Part 10 of the series Judicial Round Up – Corralling Cases That Affect Schools
Daniel N. Bellerive (Member, Clendaniel Heyman Campion)
Over the last nine months, our Judicial Roundup series has tracked a wide range of high-stakes issues forming the legal frontier of public education. We have explored everything from hot-button constitutional battles over student free speech and parental religious opt-outs, to the shifting tides of administrative law and the multi-million-dollar realities of district risk management. For this final installment, we are closing the series by looking at a major courtroom showdown that brings those elements together—tying technical federal funding rules directly to ground-level district oversight.
For school boards across Alaska, keeping classrooms connected is an ongoing, high-stakes puzzle. Many of Alaska’s school districts rely on the federal “E-Rate” program to offset the costs of internet and telecommunications services. Congress authorized the program through the Telecommunications Act of 1996 to improve access to the internet for classrooms and libraries. Compared to roughly 14% in 1998, now virtually every classroom in the U.S. has internet access.
But a legal battle that went all the way to the U.S. Supreme Court serves as a blunt reminder: the funding keeping your schools online comes with strict strings attached—and heavy liabilities for any provider that tries to game the system. The case is Wisconsin Bell, Inc. v. United States ex rel. Heath. The Supreme Court’s unanimous ruling not only safeguards the integrity of school subsidies, but it also highlights the potential for massive penalties when federal mandates are violated.

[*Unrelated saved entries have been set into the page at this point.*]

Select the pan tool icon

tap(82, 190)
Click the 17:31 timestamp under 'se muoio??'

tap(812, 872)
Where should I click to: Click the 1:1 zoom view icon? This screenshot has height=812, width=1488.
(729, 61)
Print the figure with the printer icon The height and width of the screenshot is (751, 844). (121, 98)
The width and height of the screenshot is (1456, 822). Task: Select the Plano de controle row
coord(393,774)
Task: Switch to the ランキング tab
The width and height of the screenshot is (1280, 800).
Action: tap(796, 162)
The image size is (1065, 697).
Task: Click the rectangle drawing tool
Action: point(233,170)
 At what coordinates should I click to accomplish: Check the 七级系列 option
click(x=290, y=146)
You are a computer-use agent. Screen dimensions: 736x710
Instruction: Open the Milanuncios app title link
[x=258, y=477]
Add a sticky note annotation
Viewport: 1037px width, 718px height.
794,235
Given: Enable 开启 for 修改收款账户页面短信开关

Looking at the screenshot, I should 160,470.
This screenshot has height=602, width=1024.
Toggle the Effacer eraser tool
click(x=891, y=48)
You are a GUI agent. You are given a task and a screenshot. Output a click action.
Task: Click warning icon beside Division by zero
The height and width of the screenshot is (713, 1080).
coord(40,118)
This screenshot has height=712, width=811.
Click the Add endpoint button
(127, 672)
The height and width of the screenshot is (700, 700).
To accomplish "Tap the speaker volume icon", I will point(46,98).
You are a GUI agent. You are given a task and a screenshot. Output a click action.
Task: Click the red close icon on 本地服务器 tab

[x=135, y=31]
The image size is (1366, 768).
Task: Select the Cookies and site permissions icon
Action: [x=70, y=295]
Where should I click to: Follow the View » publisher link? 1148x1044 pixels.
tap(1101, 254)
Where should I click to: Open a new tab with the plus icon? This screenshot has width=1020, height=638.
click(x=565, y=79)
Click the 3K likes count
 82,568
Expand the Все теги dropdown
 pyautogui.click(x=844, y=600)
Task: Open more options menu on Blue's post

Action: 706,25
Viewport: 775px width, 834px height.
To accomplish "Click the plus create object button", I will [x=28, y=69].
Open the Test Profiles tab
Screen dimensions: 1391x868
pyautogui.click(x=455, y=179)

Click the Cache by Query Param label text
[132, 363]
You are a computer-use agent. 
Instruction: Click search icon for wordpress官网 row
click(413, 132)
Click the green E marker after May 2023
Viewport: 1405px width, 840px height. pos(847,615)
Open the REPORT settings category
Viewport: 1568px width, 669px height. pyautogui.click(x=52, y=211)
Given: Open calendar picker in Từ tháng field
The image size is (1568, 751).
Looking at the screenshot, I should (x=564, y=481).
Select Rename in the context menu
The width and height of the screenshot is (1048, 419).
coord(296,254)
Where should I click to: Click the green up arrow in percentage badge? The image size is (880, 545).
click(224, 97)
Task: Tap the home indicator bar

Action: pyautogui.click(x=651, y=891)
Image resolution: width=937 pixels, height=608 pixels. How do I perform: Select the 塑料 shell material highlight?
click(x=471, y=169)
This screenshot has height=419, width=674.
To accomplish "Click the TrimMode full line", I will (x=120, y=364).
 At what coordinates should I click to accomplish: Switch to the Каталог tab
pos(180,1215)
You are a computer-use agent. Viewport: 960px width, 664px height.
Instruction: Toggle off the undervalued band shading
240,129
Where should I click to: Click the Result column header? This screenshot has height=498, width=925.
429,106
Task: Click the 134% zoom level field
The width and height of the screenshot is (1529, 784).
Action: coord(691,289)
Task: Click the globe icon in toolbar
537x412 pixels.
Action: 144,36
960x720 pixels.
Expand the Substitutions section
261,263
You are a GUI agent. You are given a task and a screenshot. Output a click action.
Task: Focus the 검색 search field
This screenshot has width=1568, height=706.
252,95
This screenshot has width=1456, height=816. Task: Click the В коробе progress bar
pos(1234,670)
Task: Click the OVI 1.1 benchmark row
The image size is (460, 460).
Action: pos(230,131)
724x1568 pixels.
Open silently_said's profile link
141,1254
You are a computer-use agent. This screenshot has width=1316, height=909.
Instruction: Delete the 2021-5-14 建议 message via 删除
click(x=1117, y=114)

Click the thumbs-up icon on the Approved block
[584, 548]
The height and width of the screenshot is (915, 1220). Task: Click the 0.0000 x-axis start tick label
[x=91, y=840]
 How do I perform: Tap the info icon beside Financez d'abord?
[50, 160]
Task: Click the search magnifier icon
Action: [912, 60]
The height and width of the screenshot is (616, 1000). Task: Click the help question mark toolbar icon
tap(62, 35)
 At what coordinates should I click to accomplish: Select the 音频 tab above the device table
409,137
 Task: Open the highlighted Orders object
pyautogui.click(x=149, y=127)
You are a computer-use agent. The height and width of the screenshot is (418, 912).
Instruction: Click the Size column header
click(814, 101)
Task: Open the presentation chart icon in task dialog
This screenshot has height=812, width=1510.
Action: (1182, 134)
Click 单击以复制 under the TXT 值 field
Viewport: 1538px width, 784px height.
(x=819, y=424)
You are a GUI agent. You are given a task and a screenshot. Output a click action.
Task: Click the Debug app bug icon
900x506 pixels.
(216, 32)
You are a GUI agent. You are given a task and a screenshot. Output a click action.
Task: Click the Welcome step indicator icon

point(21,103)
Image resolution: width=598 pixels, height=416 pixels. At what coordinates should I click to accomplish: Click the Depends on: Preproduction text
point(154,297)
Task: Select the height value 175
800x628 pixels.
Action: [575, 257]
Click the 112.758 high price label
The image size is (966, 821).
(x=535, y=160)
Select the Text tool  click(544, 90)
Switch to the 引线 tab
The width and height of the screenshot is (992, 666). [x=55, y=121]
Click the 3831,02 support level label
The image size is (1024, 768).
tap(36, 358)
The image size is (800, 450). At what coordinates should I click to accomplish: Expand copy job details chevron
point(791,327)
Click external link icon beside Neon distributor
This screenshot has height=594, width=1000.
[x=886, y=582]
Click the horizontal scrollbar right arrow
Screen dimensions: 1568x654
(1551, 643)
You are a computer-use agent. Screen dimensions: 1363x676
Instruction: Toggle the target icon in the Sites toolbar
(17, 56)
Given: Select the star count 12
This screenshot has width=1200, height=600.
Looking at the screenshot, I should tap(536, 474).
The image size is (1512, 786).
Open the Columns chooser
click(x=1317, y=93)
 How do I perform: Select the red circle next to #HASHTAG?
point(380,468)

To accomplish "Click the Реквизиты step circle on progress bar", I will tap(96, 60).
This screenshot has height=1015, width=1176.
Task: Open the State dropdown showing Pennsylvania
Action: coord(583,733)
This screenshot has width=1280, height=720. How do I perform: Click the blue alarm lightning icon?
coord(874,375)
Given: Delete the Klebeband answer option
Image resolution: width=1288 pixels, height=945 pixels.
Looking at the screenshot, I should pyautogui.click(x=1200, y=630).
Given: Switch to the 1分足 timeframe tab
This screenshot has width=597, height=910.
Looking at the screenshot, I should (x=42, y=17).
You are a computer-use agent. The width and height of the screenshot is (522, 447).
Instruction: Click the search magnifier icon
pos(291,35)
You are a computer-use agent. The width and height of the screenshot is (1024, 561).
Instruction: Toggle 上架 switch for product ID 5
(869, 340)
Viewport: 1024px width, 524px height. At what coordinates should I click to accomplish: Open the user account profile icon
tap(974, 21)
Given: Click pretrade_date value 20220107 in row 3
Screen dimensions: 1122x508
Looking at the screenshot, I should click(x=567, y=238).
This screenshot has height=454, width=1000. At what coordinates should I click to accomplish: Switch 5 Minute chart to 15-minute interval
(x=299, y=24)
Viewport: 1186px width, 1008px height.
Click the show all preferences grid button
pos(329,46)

The “Lowest Price” Mandate
The E-Rate program subsidizes a significant portion of many school districts’ tech bills, giving the biggest breaks to rural or low-income communities. To prevent tech companies from simply inflating their baseline prices to absorb those federal dollars, the FCC enforces a strict rule set out in 47 CFR § 54.511(b): the lowest corresponding price rule. Simply put, a provider cannot charge a public school more than it charges a similarly situated commercial customer.
The trouble started when a telecommunications auditor noticed that telecom giant Wisconsin Bell appeared to have flouted this rule for over a decade. The auditor believed that by charging schools artificially high sticker prices, the company caused the E-Rate fund to overpay subsidies by millions.
Because the auditor believed they uncovered systemic fraud against a public program, they didn’t just file an administrative complaint. Instead, they brought a lawsuit under the False Claims Act (FCA), which allows whistleblowers to sue rogue companies on the government’s behalf to claw back stolen public funds.
“These Aren’t Federal Funds”
Wisconsin Bell tried to shut the lawsuit down early with a highly technical, semantic defense. They argued that even if they did overcharge schools, it didn’t count as defrauding the federal government.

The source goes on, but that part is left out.